**Work task**
Drop the pictures and repeat the remaining data exactly.

══════

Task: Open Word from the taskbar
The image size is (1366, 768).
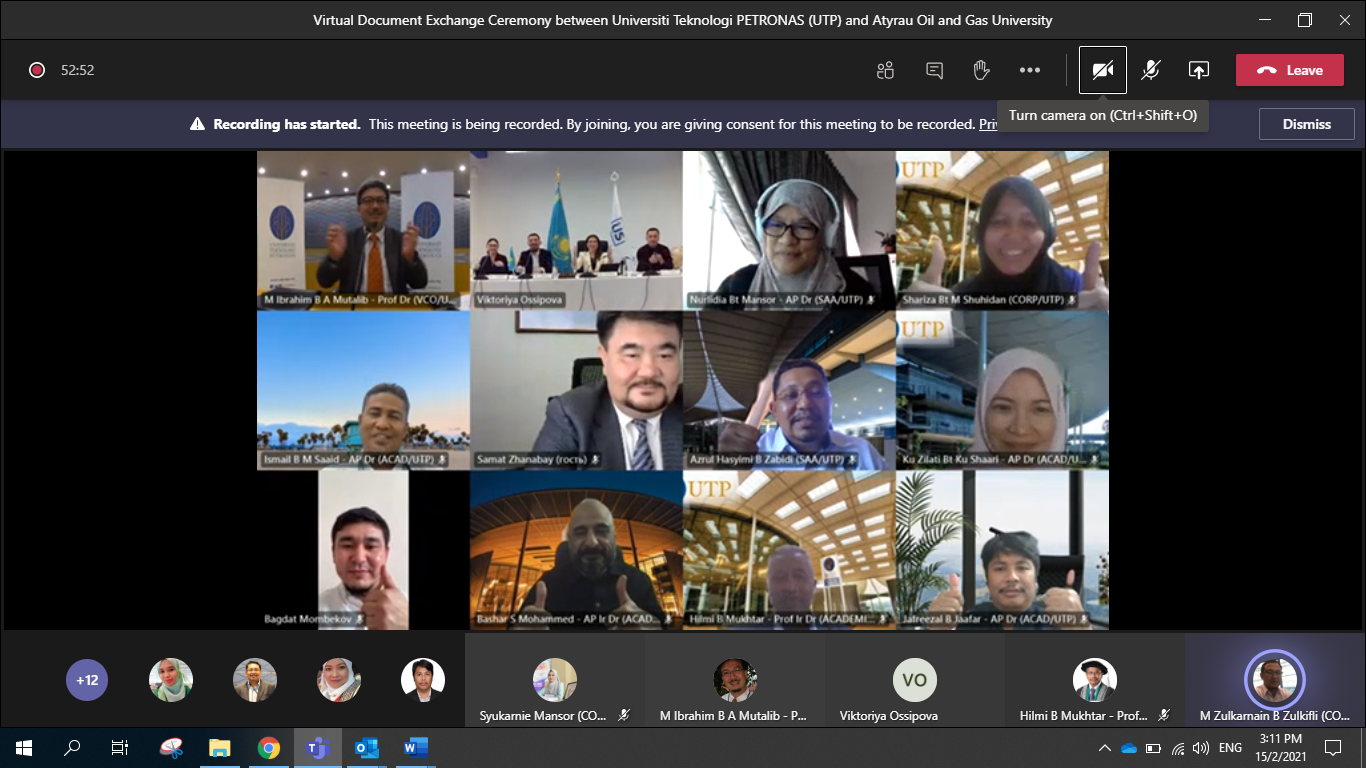Action: [x=414, y=747]
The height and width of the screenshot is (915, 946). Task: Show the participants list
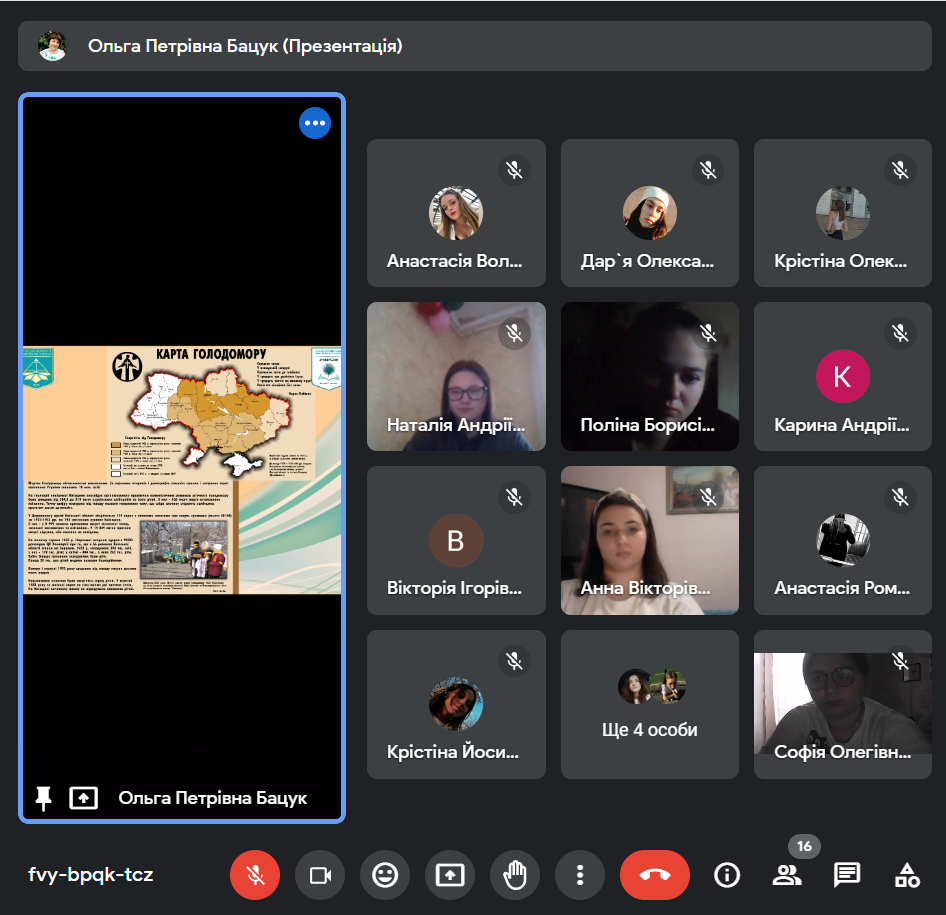coord(787,875)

══════

**Answer box**
Task: Open Word from the taskbar
The image size is (1366, 768).
Action: [x=414, y=747]
The height and width of the screenshot is (915, 946). Task: Show the participants list
coord(787,875)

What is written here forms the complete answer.